Ser dueño no significa nada para Ernesto, y a las palabras de Ántero responde con esta amenaza de invocar a doña Felipa a través del canto del zumbayllu para que queme los cañaverales y las quebradas e invocar a los colonos de la hacienda del padre de Ántero y subleve sus corazones. La respuesta de Ernesto hace honor a su filiación: él es indio, no dueño.
“El cantor olía a sudor, a suciedad de telas de lana; pero yo estaba acostumbrado a ese tipo de emanaciones humanas; no sólo no me molestaban, sino que despertaban en mí recuerdos amados de mi niñez. Era un indio como los de mi pueblo. No de hacienda. Había entrado a la chichería y había cantado; el cabo le rindió homenaje; y la chichería también; ahora estábamos sentados juntos".
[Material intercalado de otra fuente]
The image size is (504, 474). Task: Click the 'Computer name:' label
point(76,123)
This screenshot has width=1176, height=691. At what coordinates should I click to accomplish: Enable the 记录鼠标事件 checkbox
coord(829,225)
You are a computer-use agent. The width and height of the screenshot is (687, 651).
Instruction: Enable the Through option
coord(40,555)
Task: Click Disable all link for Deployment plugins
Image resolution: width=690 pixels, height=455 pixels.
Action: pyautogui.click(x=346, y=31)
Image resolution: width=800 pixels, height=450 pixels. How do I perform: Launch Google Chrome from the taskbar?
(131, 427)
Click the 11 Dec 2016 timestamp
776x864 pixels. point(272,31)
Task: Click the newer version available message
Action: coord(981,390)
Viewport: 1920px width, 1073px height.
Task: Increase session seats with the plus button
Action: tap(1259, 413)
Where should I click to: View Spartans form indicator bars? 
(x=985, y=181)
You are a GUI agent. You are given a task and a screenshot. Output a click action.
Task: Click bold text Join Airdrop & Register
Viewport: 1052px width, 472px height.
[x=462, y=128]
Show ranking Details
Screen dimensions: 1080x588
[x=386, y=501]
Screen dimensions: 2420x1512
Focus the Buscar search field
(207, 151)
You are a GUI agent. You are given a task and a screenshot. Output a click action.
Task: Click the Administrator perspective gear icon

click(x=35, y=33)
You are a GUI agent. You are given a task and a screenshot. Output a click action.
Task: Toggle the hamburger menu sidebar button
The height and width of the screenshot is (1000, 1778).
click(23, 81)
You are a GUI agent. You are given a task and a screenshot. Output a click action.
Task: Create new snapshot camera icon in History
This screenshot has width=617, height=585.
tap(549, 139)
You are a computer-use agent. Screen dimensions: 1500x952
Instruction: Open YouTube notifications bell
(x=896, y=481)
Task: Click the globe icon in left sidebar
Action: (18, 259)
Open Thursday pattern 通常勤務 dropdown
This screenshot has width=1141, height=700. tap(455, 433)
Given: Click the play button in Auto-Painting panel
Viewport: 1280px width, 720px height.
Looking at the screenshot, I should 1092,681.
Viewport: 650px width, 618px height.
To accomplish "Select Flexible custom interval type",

El kimichu es un indio que se opone como figura al "pongo", tanto en lo íntimo y afectivo en la mirada de Ernesto, como en la mirada del resto de los parroquianos en la chichería. A pesar del olor a suciedad de las lanas que lleva, a Ernesto le despierta recuerdos de los indios del ayllu. Se hacen presentes la ternura y la inmediata fraternidad. A su vez, Jesús, el kimichu, entra a la chichería y canta; no es sumiso. El cabo y la chichera le rinden homenaje. Es reconocido por sus pares como un indio libre; no es un indio de hacienda, aplastado como el pongo por el poder de los Padres y los hacendados.